Stored data entries:
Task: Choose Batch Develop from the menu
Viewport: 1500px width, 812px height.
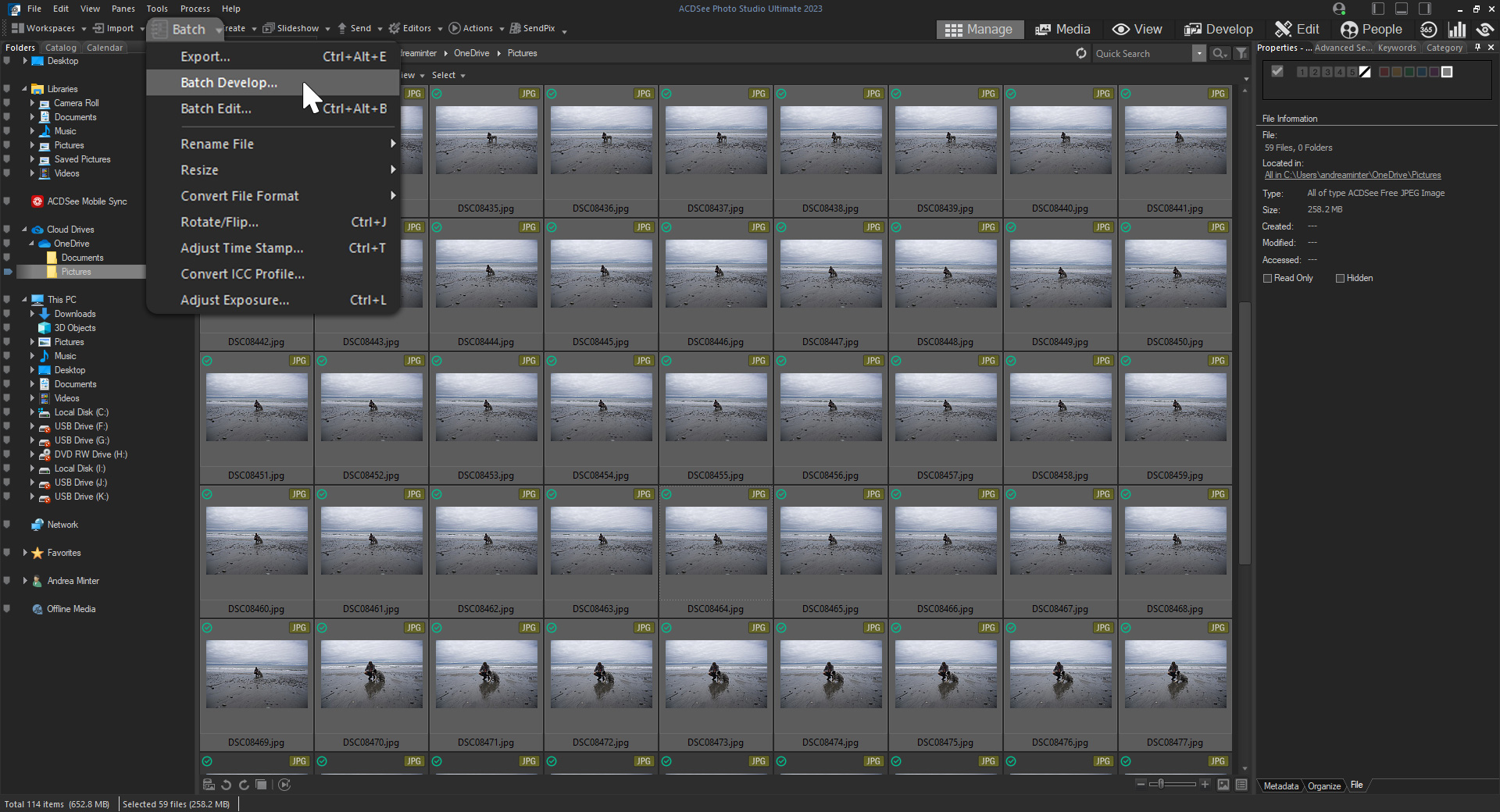Action: [x=229, y=83]
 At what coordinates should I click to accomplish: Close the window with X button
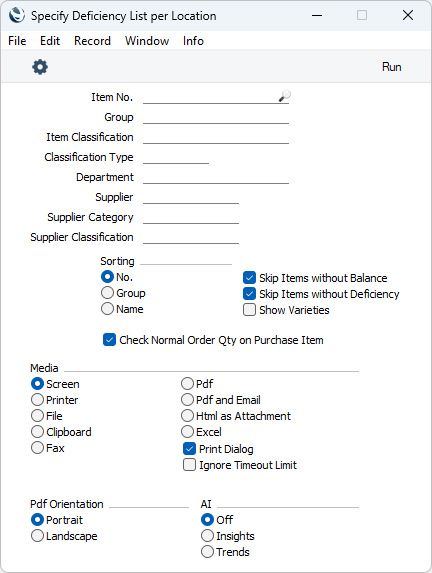[408, 15]
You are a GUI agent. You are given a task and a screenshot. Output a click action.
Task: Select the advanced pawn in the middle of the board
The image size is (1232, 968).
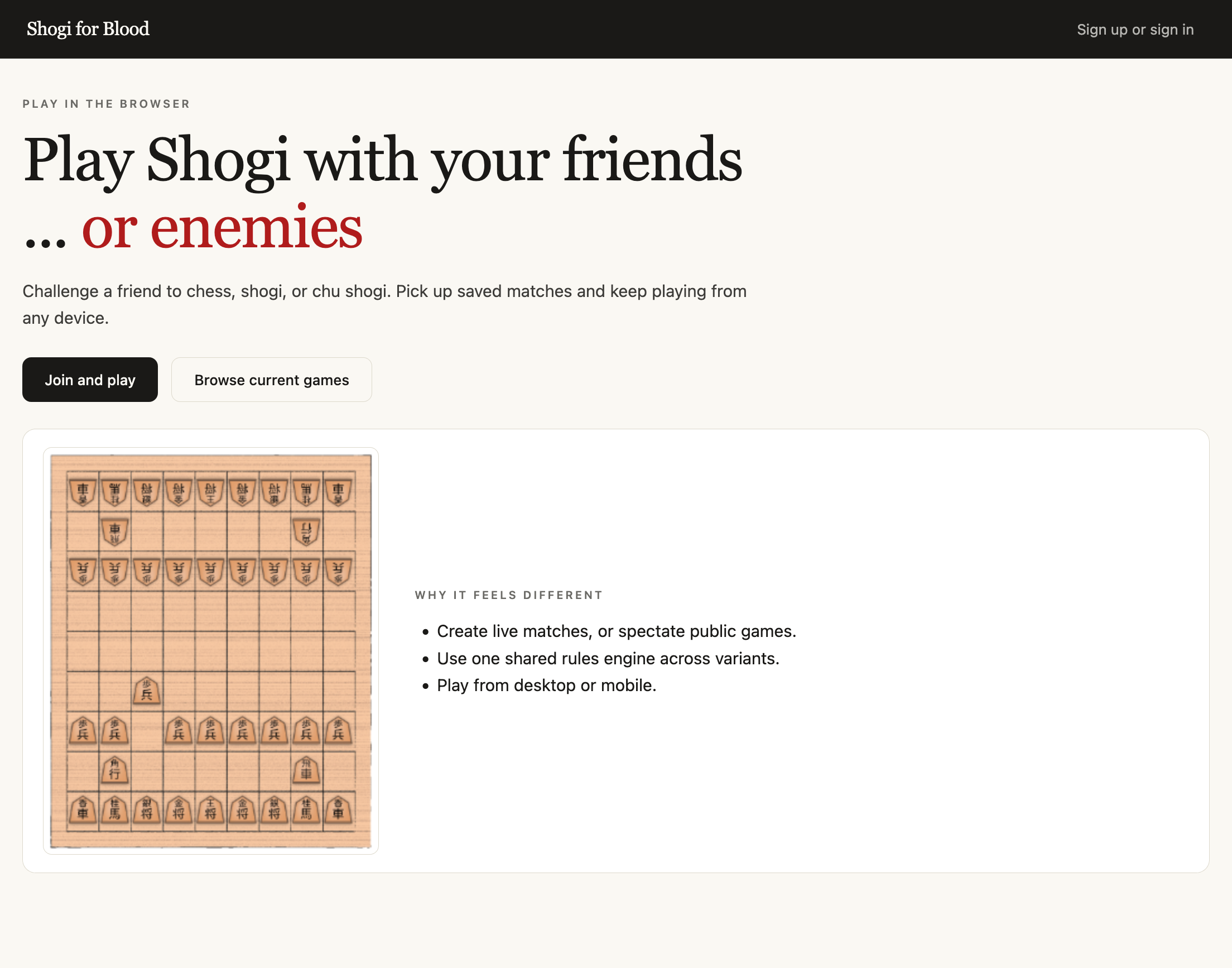tap(146, 692)
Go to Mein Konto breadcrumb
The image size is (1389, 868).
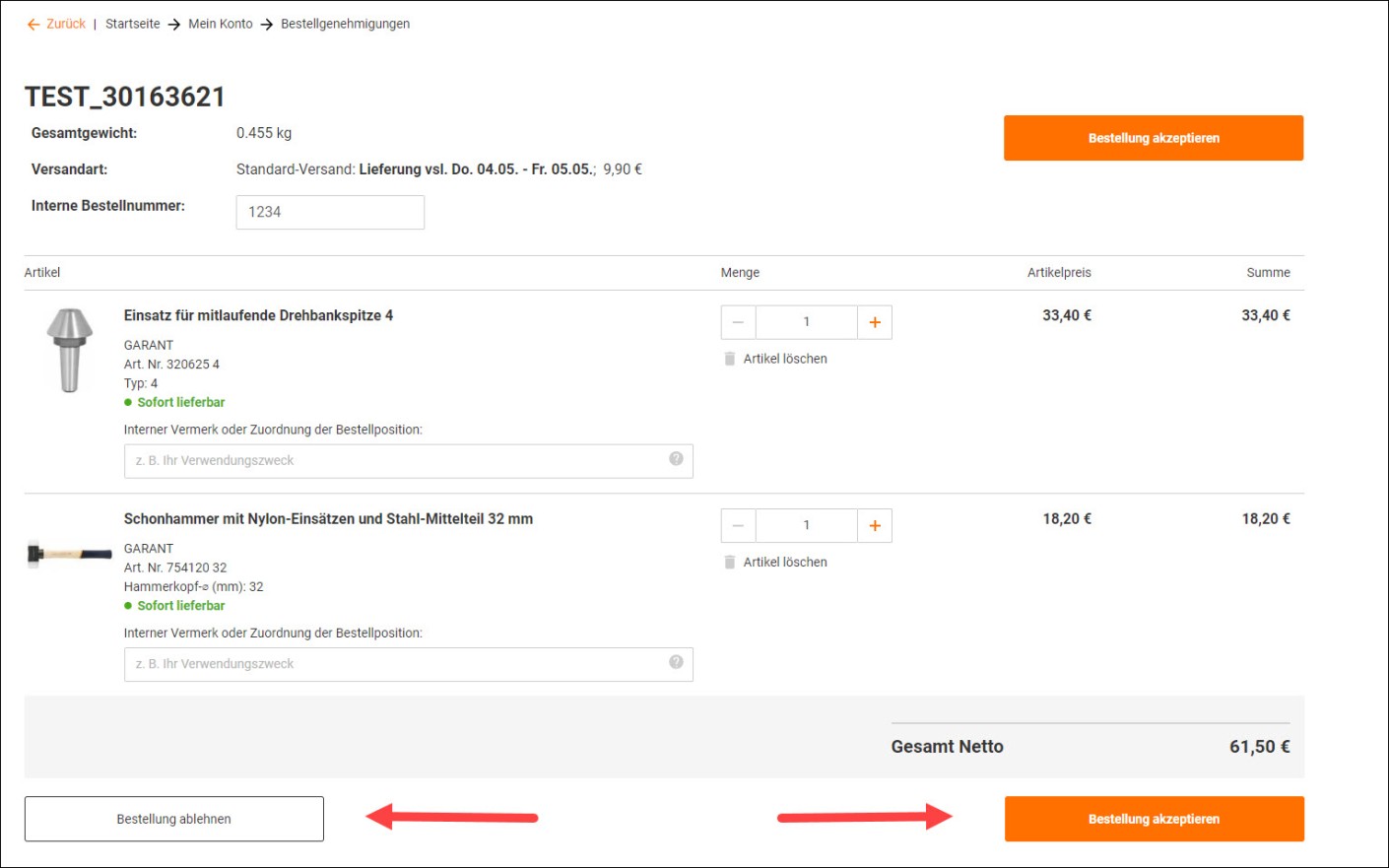point(221,24)
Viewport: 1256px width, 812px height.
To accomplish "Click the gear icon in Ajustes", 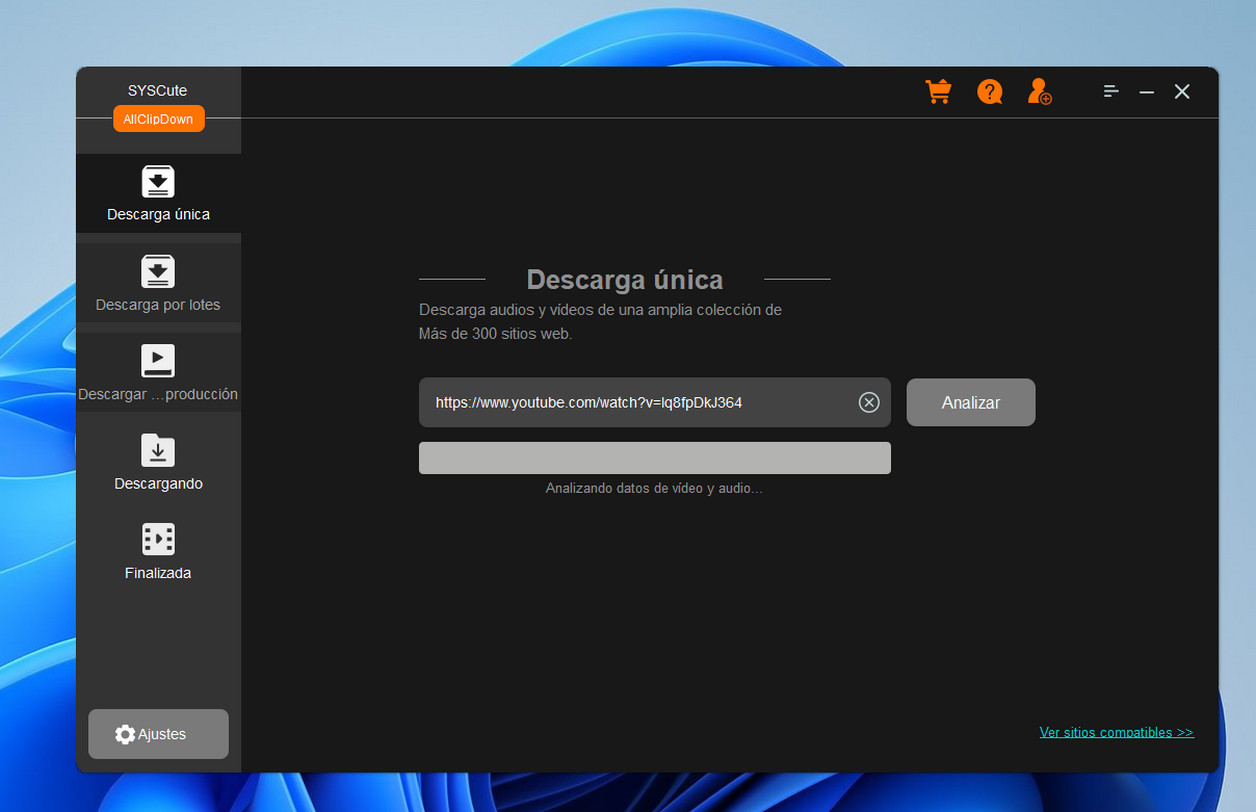I will pyautogui.click(x=125, y=734).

> _What the task requires_
Set down, exactly as written above, each line from the one with "Viewport: 1500px width, 812px height." through the one with "Task: Select the", and skip the pictures.

> _Result for this exercise_
Viewport: 1500px width, 812px height.
Action: [x=229, y=83]
 At what coordinates should I click to accomplish: Close the window with X button
[408, 15]
You are a GUI agent. You are given a task and a screenshot. Output a click action.
Task: Select the advanced pawn in the middle of the board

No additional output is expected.